Family & Holidays

By Natalie Meyers

As the holidays approach, the anxiety is settling in. As someone with a large family, and a split family, the holidays have always been full of stressors, anxiety, and honestly not fun for me.

Growing up I would spend half the day with my mom, then half with my dad. It then switched yearly (every other holiday i’d be somewhere different). There were always at least four dinners to go to, and as I got older, the stress of making sure I was spending the appropriate amount of time with each family.

But it wasn’t I who decided the appropriate amount of time, it was always dependent on the attitude of the family I was with. I never wanted anyone to feel like I was choosing one over the other (even though I definitely had a place I preferred to be).

My whole life I was taught to not upset others even if the cost meant that I was uncomfortable and didn’t want to be there. I was constantly being pulled in every different direction and never able to be present because of the next thing that was required of me. Worried that if I didn’t react a certain way to opening a gift, I would get in trouble. Anxiety that if I said something about one parent to the other that I would upset them.

Knowing I would have preferred to be at my Mimi’s with all of my aunts and uncles because for me, that is what Thanksgiving and Christmas were. That was the place of solitude for me, but I knew I could only spend so much time there so I wouldn’t upset anyone.

Now that I am married there is an added stress because of added family. Everyone expects you to do what they want. It seems to me that there is little room for what I (we) actually want.

Our families live all over the U.S. and it can be difficult to connect with all of them in a way that lives up to their expectations. Always the constant worry that if we leave too early someone will be upset. But what is too early?
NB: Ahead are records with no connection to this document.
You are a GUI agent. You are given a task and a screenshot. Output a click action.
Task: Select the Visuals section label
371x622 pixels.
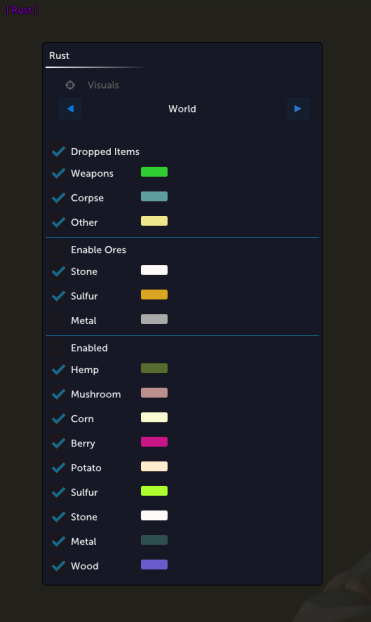click(103, 85)
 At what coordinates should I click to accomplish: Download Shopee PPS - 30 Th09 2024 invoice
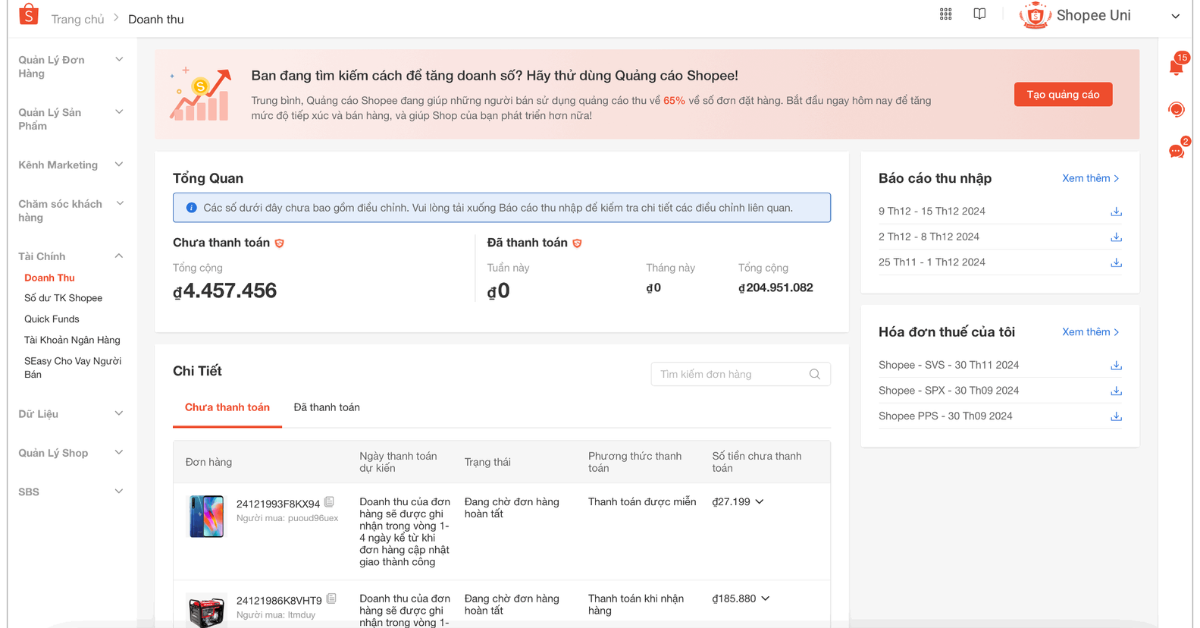tap(1116, 416)
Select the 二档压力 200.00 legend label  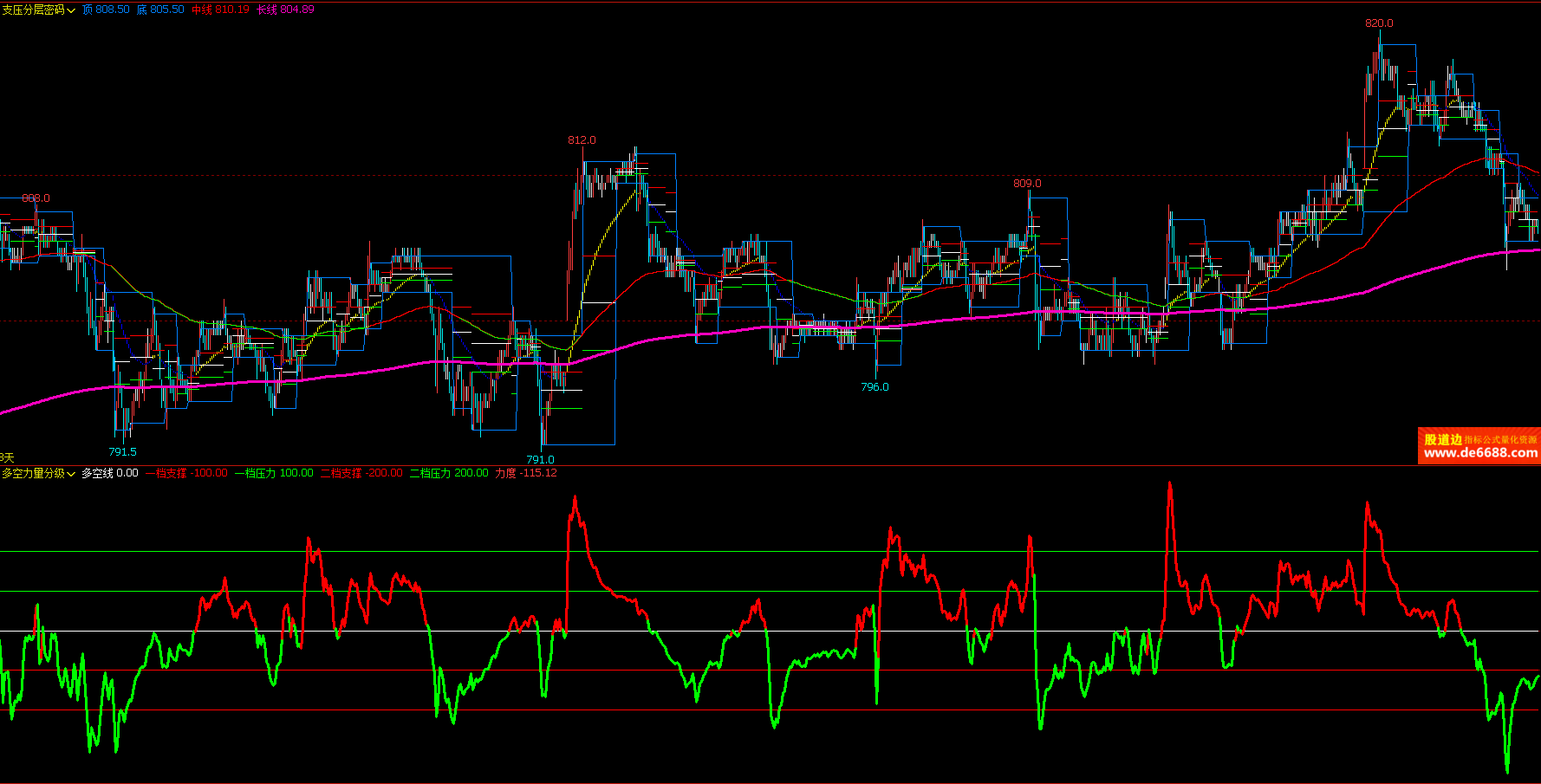click(x=449, y=473)
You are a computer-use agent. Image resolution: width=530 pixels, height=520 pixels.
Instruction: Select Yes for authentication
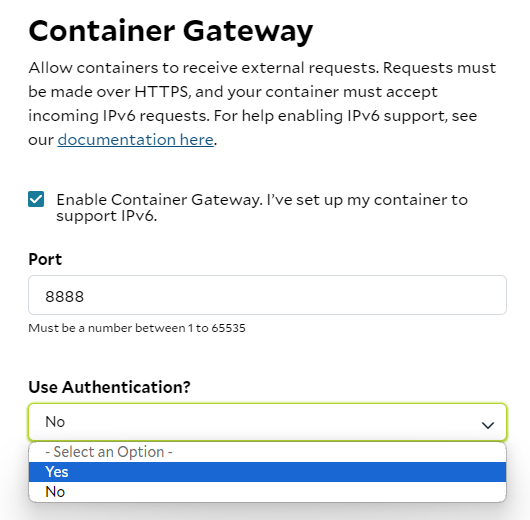(x=267, y=472)
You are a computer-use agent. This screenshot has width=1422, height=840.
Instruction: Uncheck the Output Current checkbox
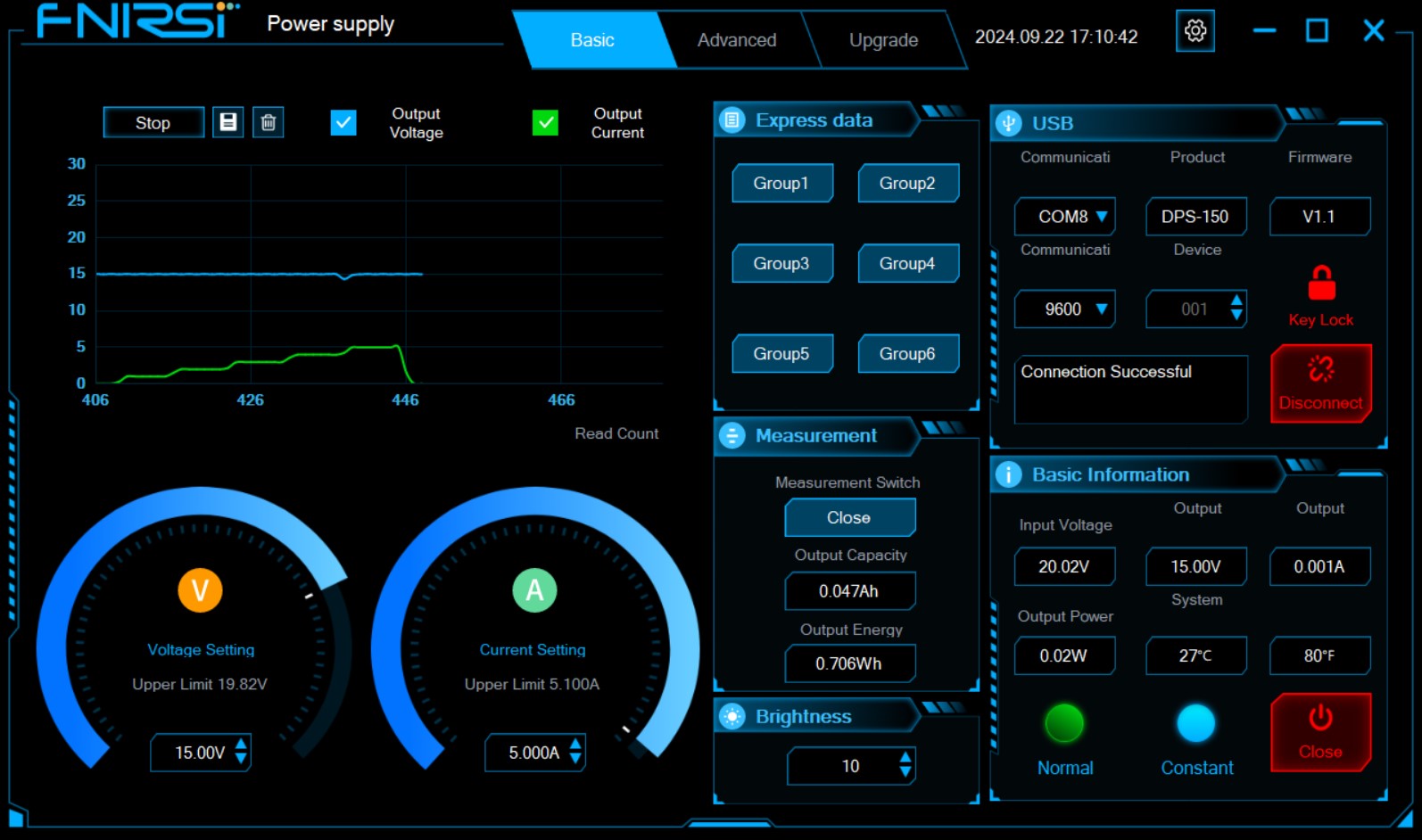(545, 123)
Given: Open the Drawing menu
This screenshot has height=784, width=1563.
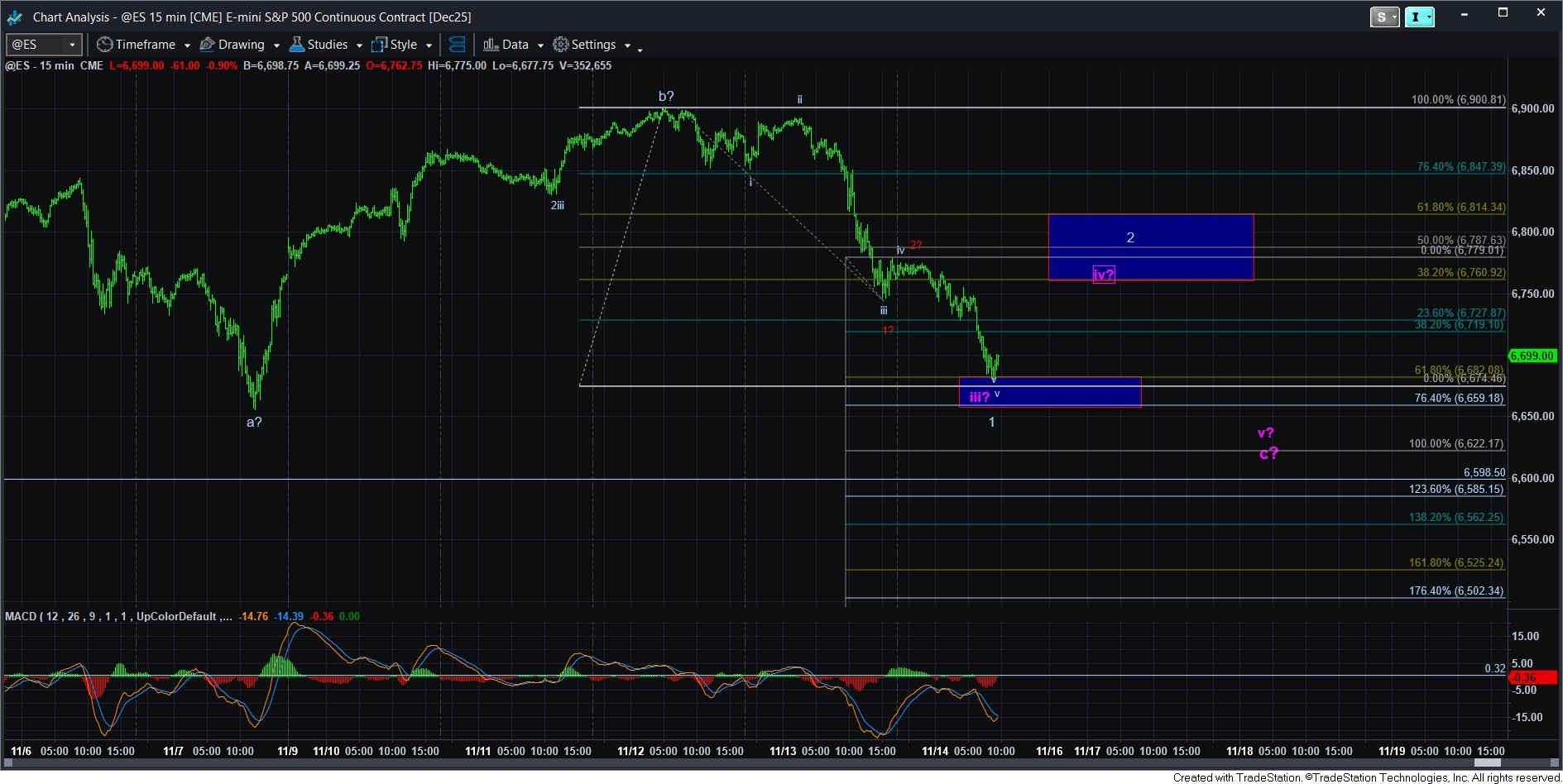Looking at the screenshot, I should coord(241,45).
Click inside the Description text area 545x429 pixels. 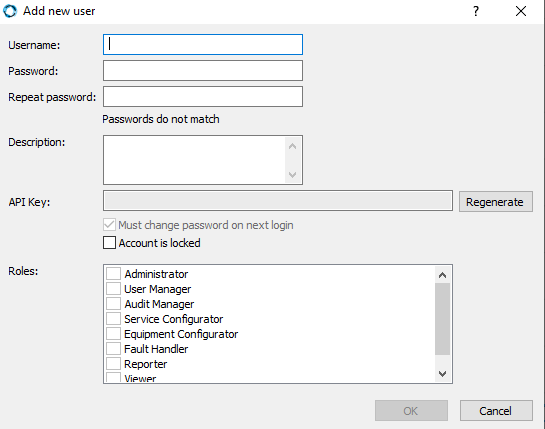point(194,160)
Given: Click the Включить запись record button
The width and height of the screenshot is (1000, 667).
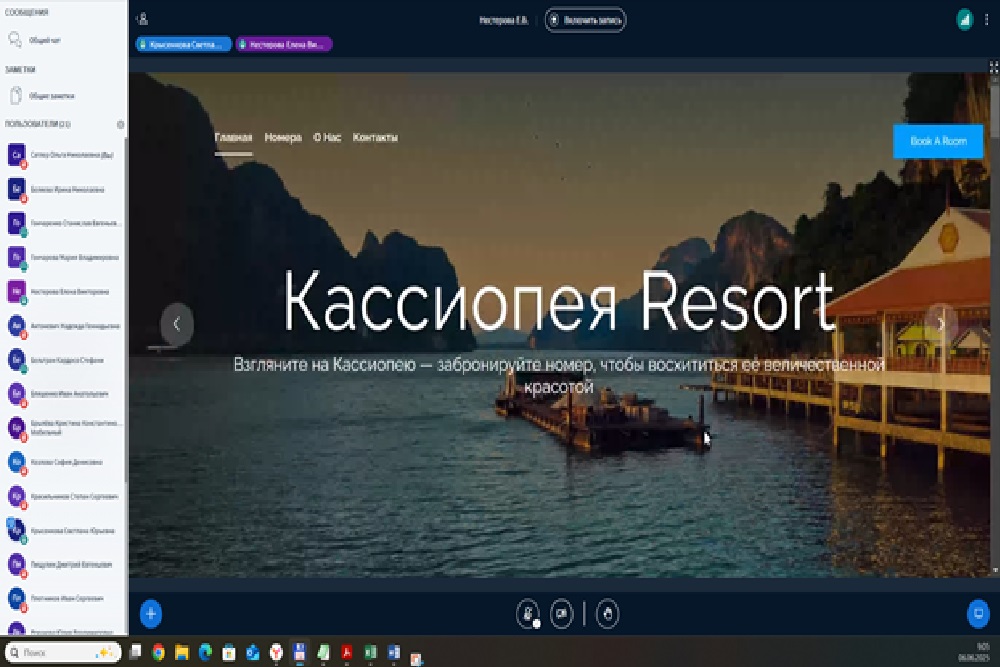Looking at the screenshot, I should point(585,20).
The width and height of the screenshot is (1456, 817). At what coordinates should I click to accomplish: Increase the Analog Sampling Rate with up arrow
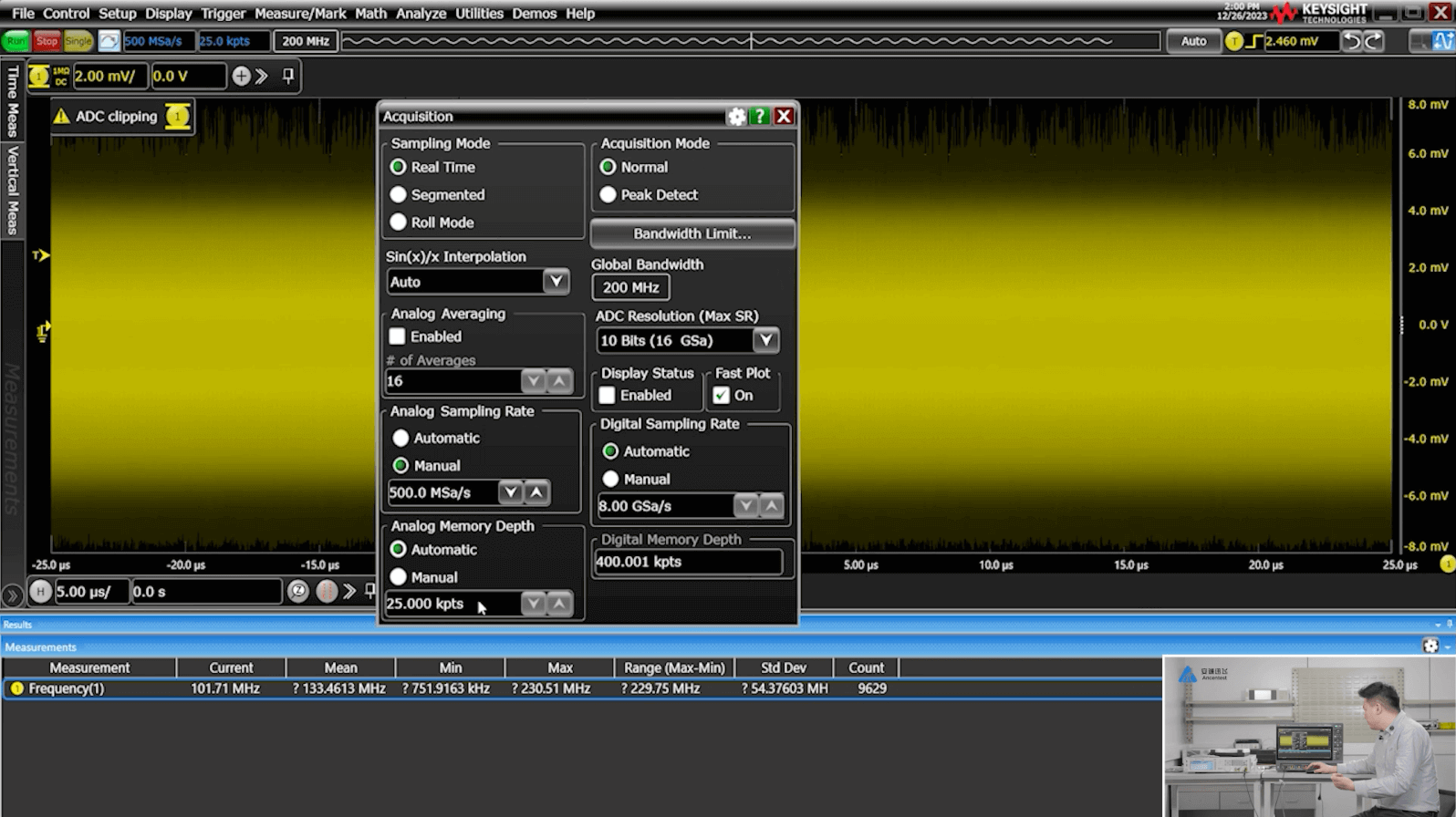pos(537,493)
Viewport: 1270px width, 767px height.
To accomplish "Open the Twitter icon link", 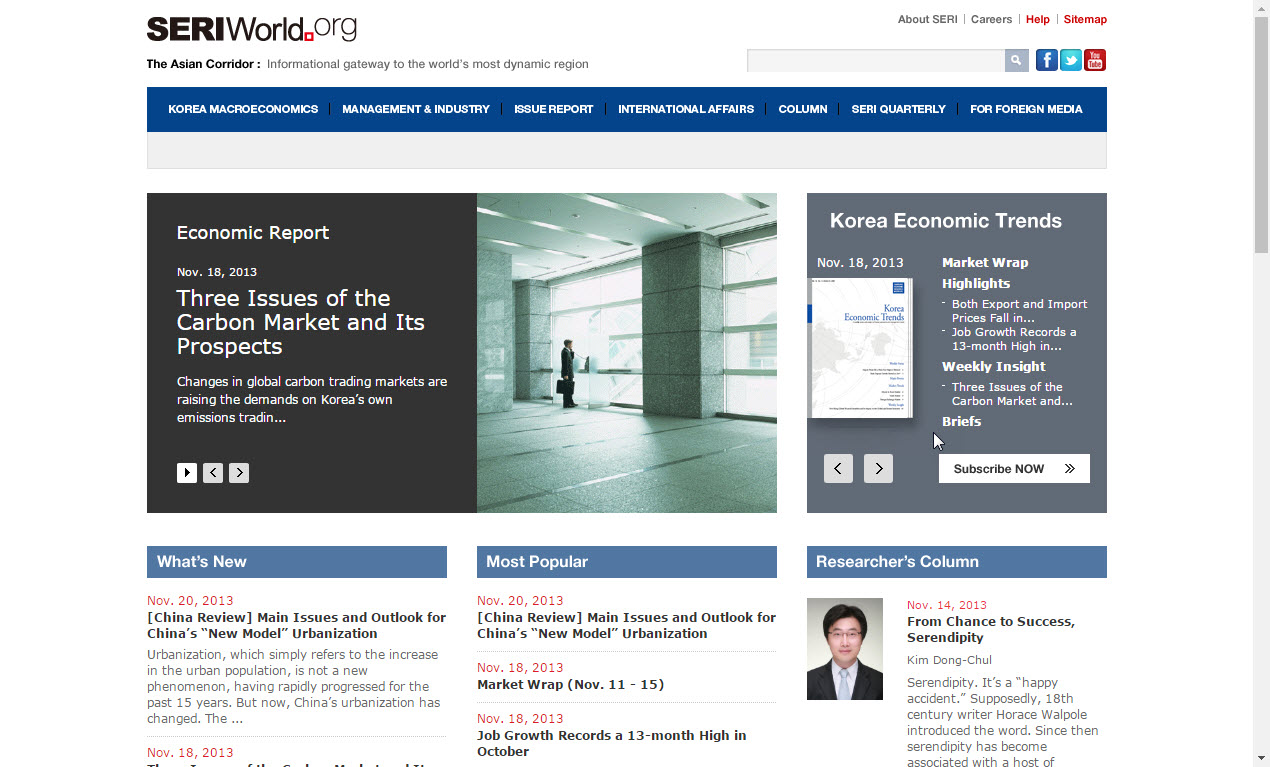I will pyautogui.click(x=1071, y=61).
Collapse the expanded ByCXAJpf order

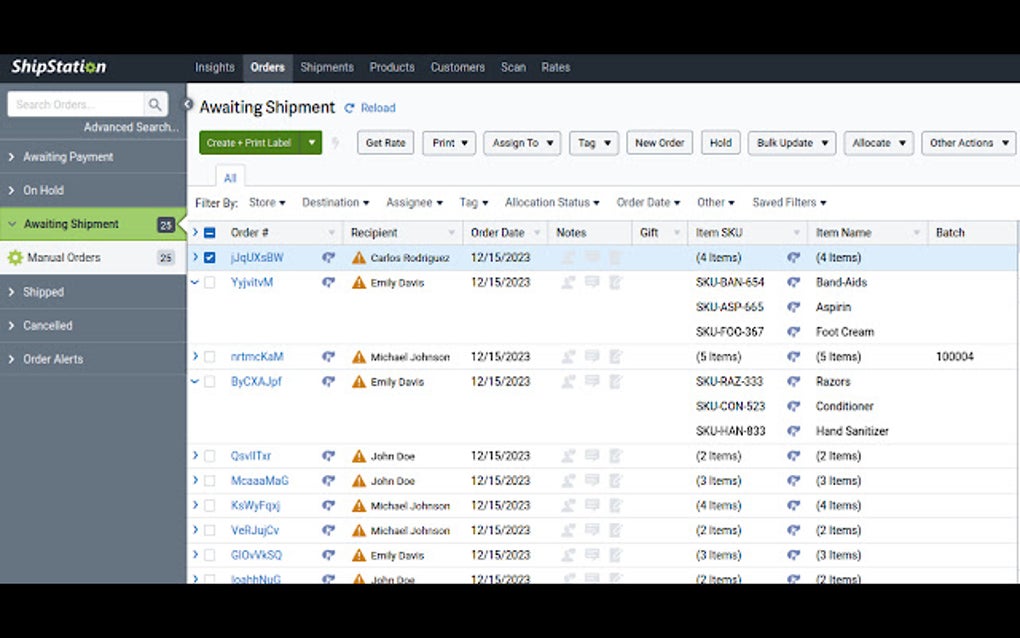[x=195, y=381]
Is it because I think it is, or because of the perceived notion from the family around that we aren’t giving enough of ourselves in that moment? It feels selfish to leave when we are ready to go.

What I’m learning?

It’s okay to be selfish. It’s okay to listen to your body’s cues when it says, “hey let’s get out of there, this is overwhelming.”

It’s an unlearning, an unconditioning.

This holiday season, I urge you to do what YOU want. I urge you to listen to your body. Make a list of all the plans, and decided what feels best for you and your household, not what the parents or in-laws expect of you. You are able to make your own traditions. Maybe you don’t even want to celebrate, that’s okay too.

Family is complex on it’s own, adding in these holidays and traditions make it even more confusing.

It also could come down to the very simple explanation of finances. It’s not that you don’t want to see your family, (or maybe it is!) but that you can’t afford it right now. Travel is expensive, especially if you have more than just you in your household.

What this comes down to is having boundaries, and communicating those boundaries!

We can’t expect anyone to know what we need, or what our plans our if we don’t tell them. When we are explaining why we aren’t coming for the holidays, we need to say plainly and clearly what we mean.

“I’m not going to be able to make it to Thanksgiving this year due to finances. I would love to Face Time though!”

“We can’t make it for Christmas this year. We want to create our own traditions.”

“I won’t be attending Mass because I am currently deconstructing my religion, and I don’t want to put myself in that place.”

Or simply, “I can’t make it this year. That doesn’t mean I don’t love you!”

Whatever your “reason”, it is a good one.

The response of the other person(s) is not yours to carry. The other person(s) can choose to respect and love you, or try and manipulate you into doing something you don’t want. I urge you to stand your ground and repeat your boundary to them. This is an opportunity to speak up for yourself.

As I learn this myself, it often is uncomfortable. I struggle with the same thought pattern as I did when I was younger. What if I upset them? What if this makes them feel like I don’t love or value them? Growth is not an easy process, but if I want to experience joy I have to stop worrying about how what I want makes other people feel (As long as I am not causing them harm).

This is your life to live.

Your intuition is your guide. Listen to your body.